BEGIN

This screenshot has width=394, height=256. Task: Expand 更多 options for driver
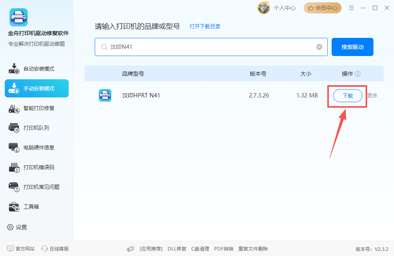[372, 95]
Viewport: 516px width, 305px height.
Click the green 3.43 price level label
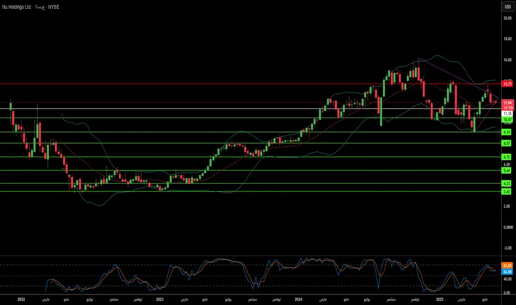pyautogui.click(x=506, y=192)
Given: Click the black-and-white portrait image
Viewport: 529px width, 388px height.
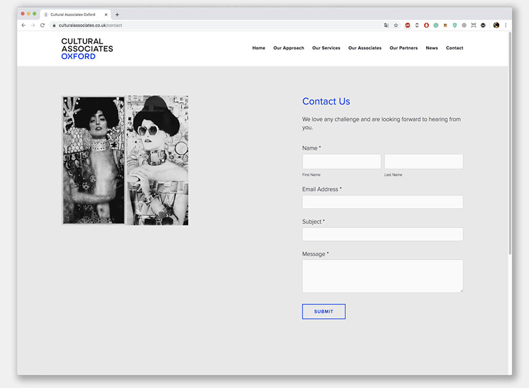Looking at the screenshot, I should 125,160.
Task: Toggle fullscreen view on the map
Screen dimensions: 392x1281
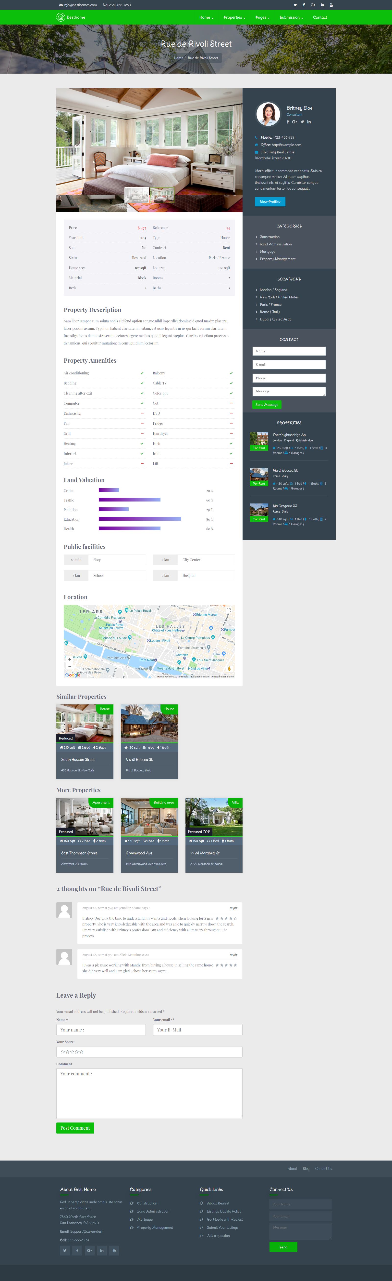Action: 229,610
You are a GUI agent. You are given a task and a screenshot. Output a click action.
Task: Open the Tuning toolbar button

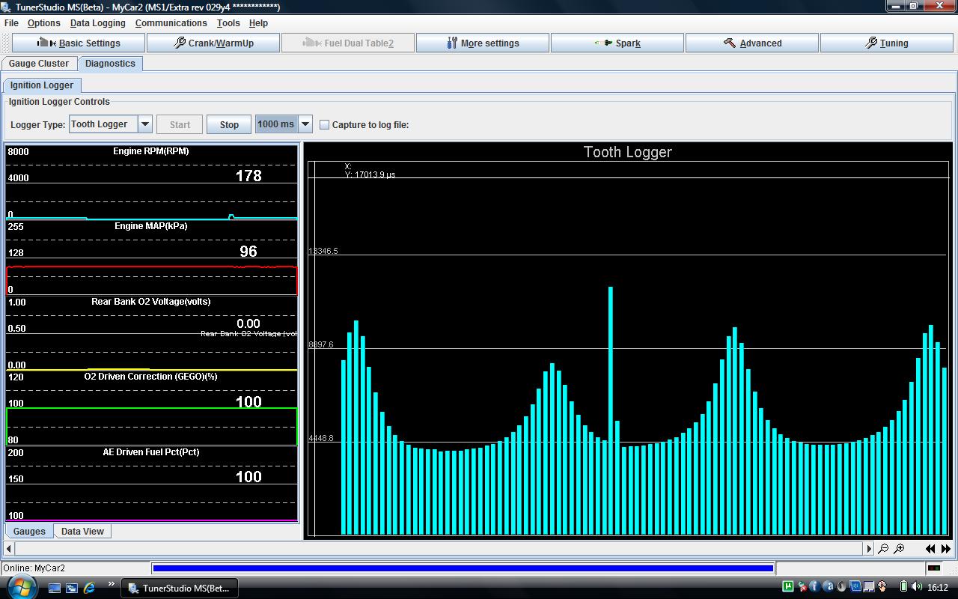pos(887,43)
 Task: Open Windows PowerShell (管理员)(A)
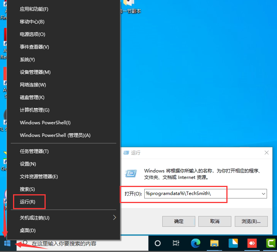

END
BEGIN

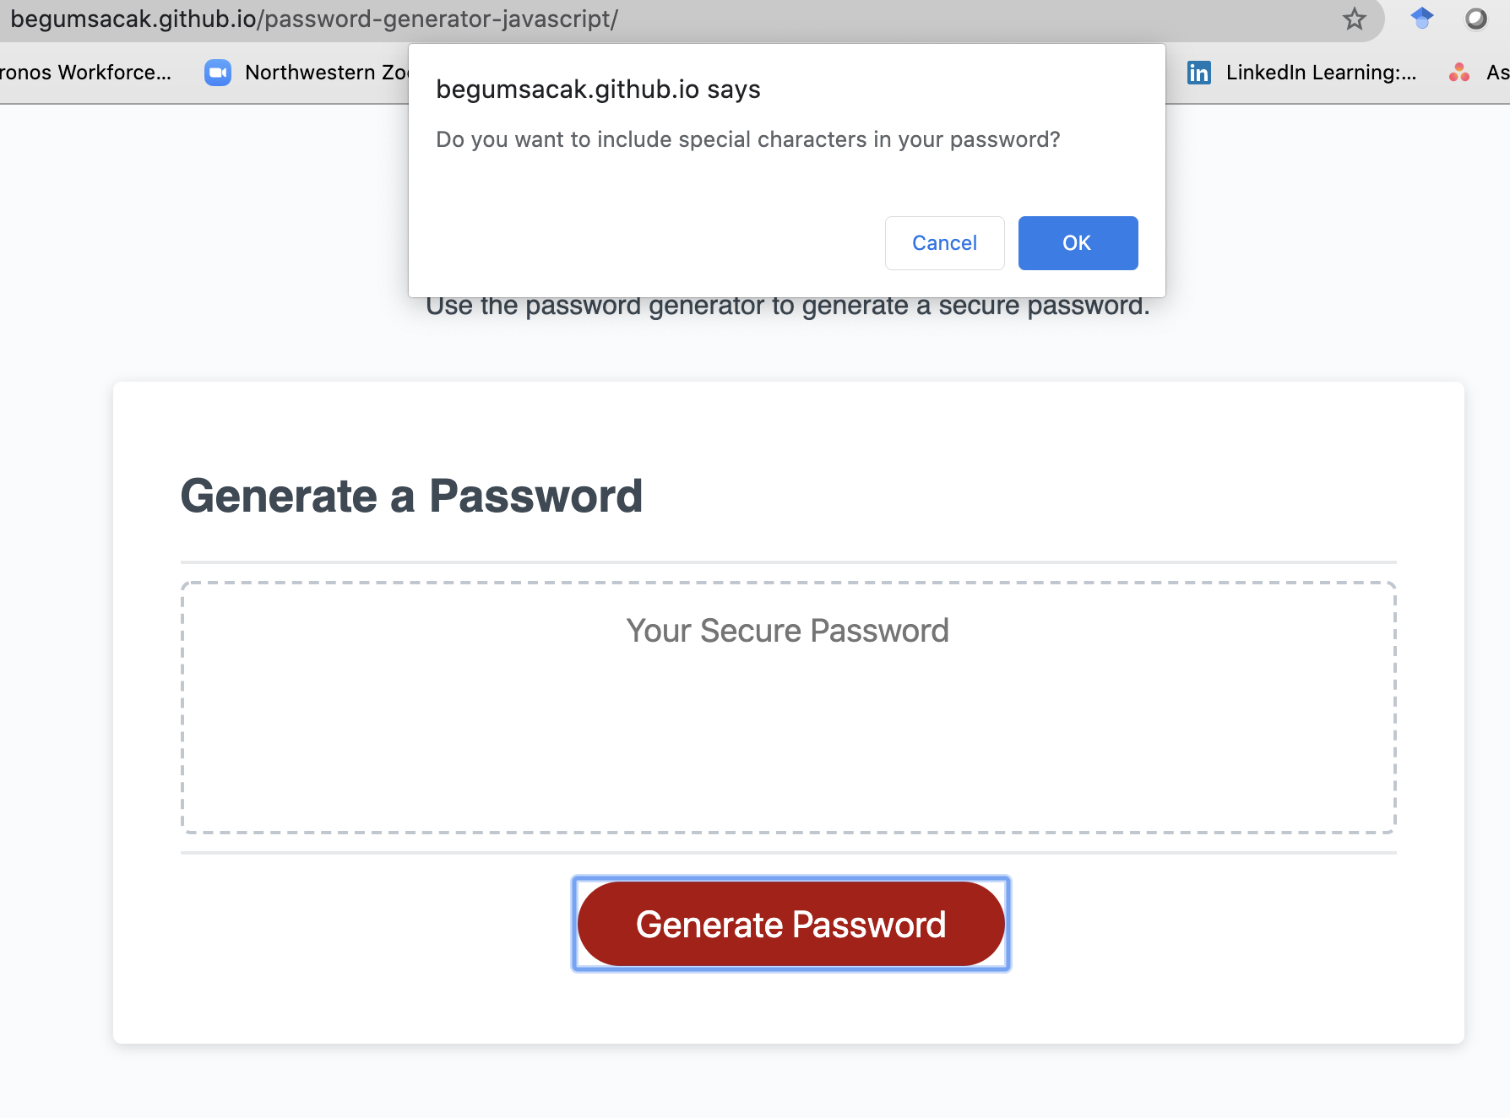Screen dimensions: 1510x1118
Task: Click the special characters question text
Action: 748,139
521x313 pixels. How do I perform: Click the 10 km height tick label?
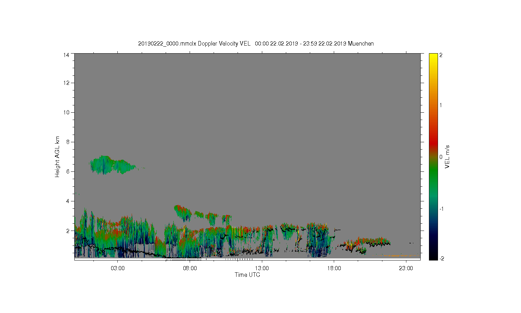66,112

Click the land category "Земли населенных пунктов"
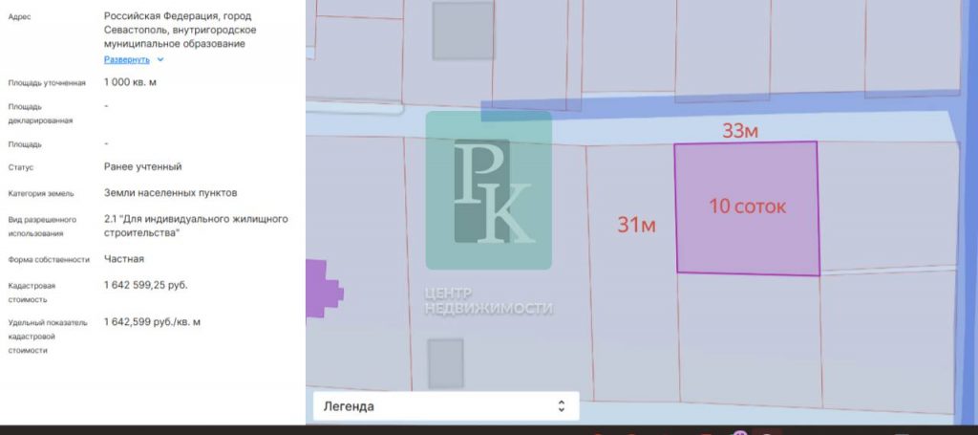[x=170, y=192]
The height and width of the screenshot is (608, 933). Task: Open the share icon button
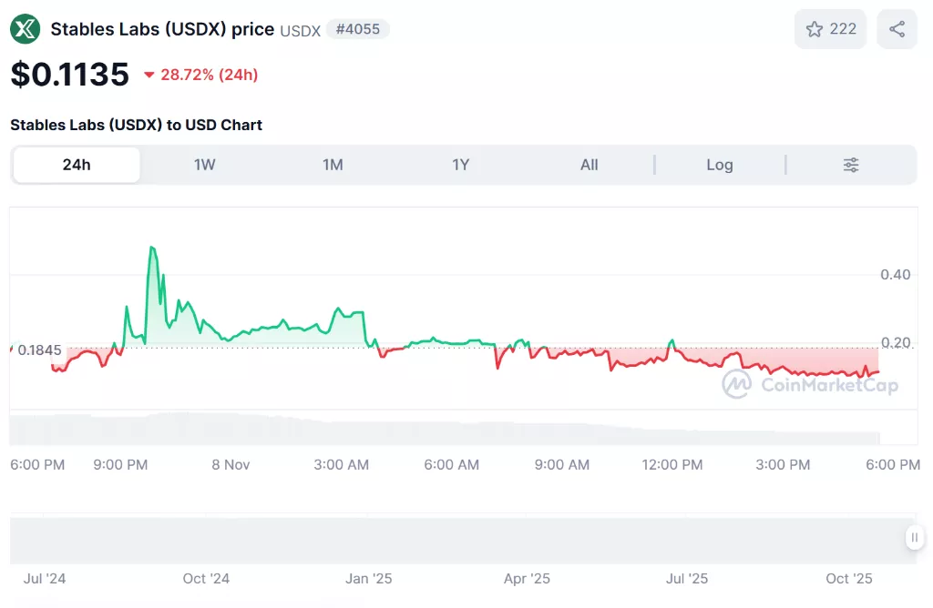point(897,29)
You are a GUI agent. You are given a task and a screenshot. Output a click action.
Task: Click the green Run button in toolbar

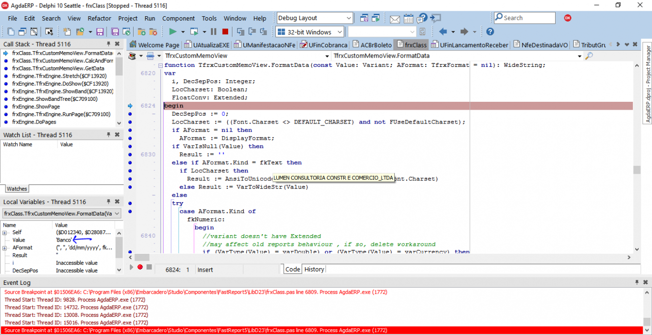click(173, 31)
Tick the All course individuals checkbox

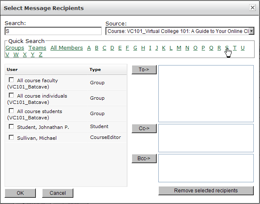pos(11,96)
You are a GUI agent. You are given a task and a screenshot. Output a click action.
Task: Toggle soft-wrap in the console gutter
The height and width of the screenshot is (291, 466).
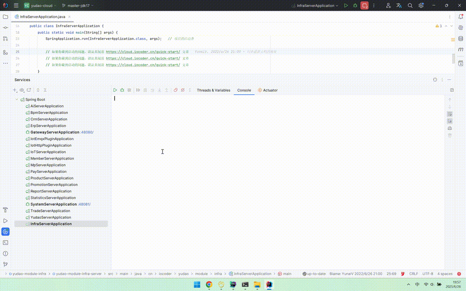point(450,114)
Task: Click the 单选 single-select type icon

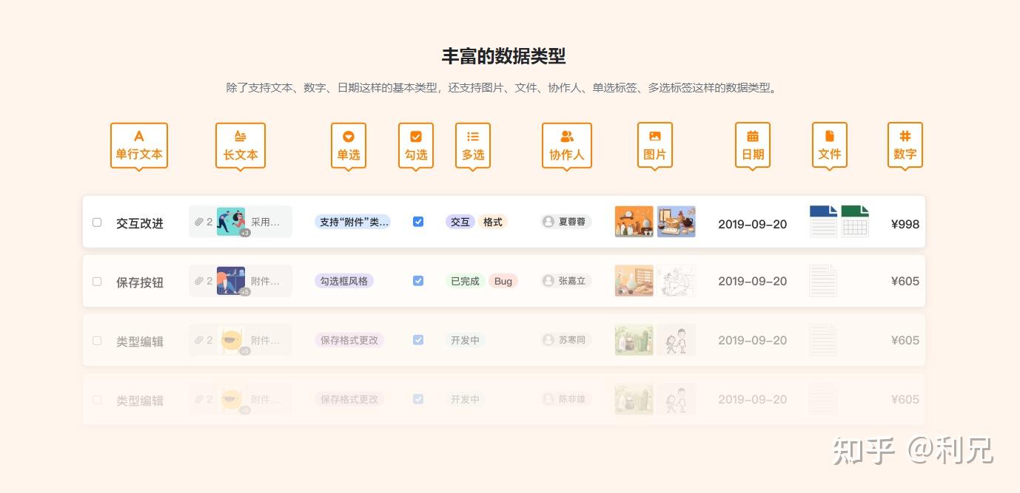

END
BEGIN

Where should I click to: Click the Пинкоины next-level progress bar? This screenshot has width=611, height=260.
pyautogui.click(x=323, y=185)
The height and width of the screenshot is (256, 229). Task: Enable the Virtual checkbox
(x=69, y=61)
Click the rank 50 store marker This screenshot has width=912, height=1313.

END

TASK TO CARRY OUT:
Pull out each line of the records that contains the string "button" and copy those lines in full.

WRITTEN ANSWER:
Task: Open the Tuning toolbar button
The height and width of the screenshot is (608, 933). Task: Open the share icon button
Task: Click the green Run button in toolbar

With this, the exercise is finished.